Seattle Mariners

Is It Time to Bring the Mercy Rule into Baseball?

PITTSBURGH - APRIL 20: Alcides Escobar #21, Corey Hart #1, Jim Edmonds #15, and Ryan Braun #8 of the Milwaukee Brewers congratulate each other after beating of the Pittsburgh Pirates 8-1 on April 20, 2010 at PNC Park in Pittsburgh, Pennsylvania.  (Photo by Jared Wickerham/Getty Images)
Jared Wickerham/Getty Images
Paul TaylorCorrespondent IApril 25, 2010

Milwaukee 20, Pittsburgh 0. I nearly dropped my laptop when I saw that score-line the other night. Almost right away, I wondered if it was time for Major League Baseball to implement the mercy rule.

The Milwaukee win isn't actually the best case of a reason to bring in this ruling, also known as the "Slaughter Rule." It was "only" 10-0 after six innings, before the Brewers piled on ten more. (A better example would be the Texas Rangers 30-3 win against the Baltimore Orioles during the 2007 season.)

Regardless, it is still something that Bud Selig may wish to investigate further. As such, here are the arguments for and against bringing the mercy rule in:

FOR

There is no game clock in baseball:

Unlike Football, Hockey and Basketball, there is no time-limit on how long a game lasts, meaning, in theory, a team could continue to pile on the humiliation with no referee to jump in boxing style and stop the contest.

* Task list:
a. Output, word for word, everything in the mercy rule article from "Seattle Mariners" down to "Jared Wickerham/Getty Images)".
b. Pick up the article on baseball's mercy rule after its final sentence and continue writing it.
The material after this point is separate from the article on baseball's mercy rule.

* Given information:
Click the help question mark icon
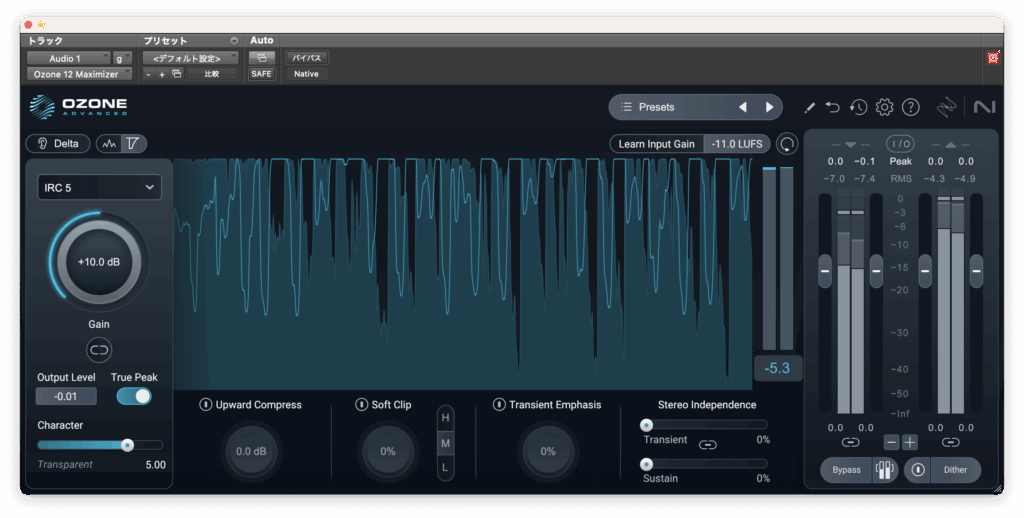pyautogui.click(x=910, y=107)
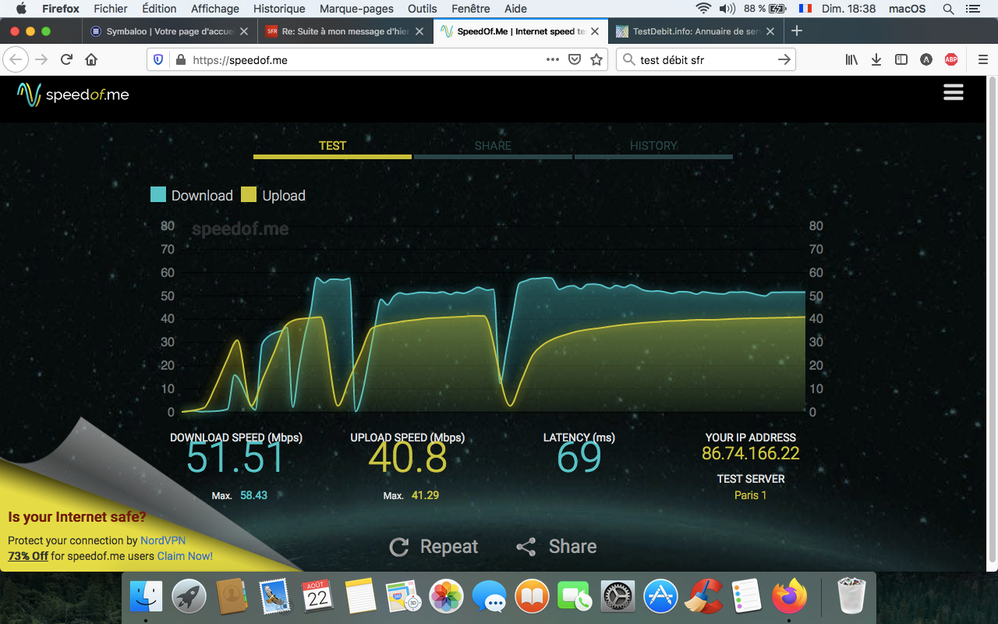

* Answers for the tasks:
a.
Seattle Mariners

Is It Time to Bring the Mercy Rule into Baseball?

PITTSBURGH - APRIL 20: Alcides Escobar #21, Corey Hart #1, Jim Edmonds #15, and Ryan Braun #8 of the Milwaukee Brewers congratulate each other after beating of the Pittsburgh Pirates 8-1 on April 20, 2010 at PNC Park in Pittsburgh, Pennsylvania.  (Photo by Jared Wickerham/Getty Images)

b.
Good sportsmanship:

It could be argued that it's very rare that an athlete wants to humiliate a fellow professional. Surely you can't feel particularly good about beating up on another team, especially if you have friends playing for the opposition.

Run differential doesn't matter at the end of the season:

Whether a team wins 1-0 or 10-0, it has no bearing on if they qualify for the playoffs at the end of the regular season. If two teams are tied for the division lead (assuming both aren't assured of a playoff spot) then they contest a one-game playoff.

The New York Yankees have won 27 World Series:

Okay, that last one was a feeble attempt at humor, but there has to be some way of stopping the evil empire piling up the championships.

AGAINST

Games are rarely that one-sided:

A 20-0 or a 30-3 happens so rarely, is it really necessary to employ a rule for that odd occasion when a team is getting annihilated? Just sit back and enjoy the hitting clinic (unless you support the losing side).

The rules are the rules:

Everyone knows what the rules are heading into a game. Why should they be changed simply to benefit a team who is getting embarrassed? The team has nine players, just like the other side. Maybe the losing side should take the radical approach of actually getting the others team's players out.

Players would stop trying:

Further to the above, a mercy rule might make players think that it's okay to just give up when things aren't going their way. In sports, as with most jobs, you should always put in the effort and try your hardest to turn things around, even if you appear to be in a hopeless situation. Plus, some of the best lessons in life are learned in adversity.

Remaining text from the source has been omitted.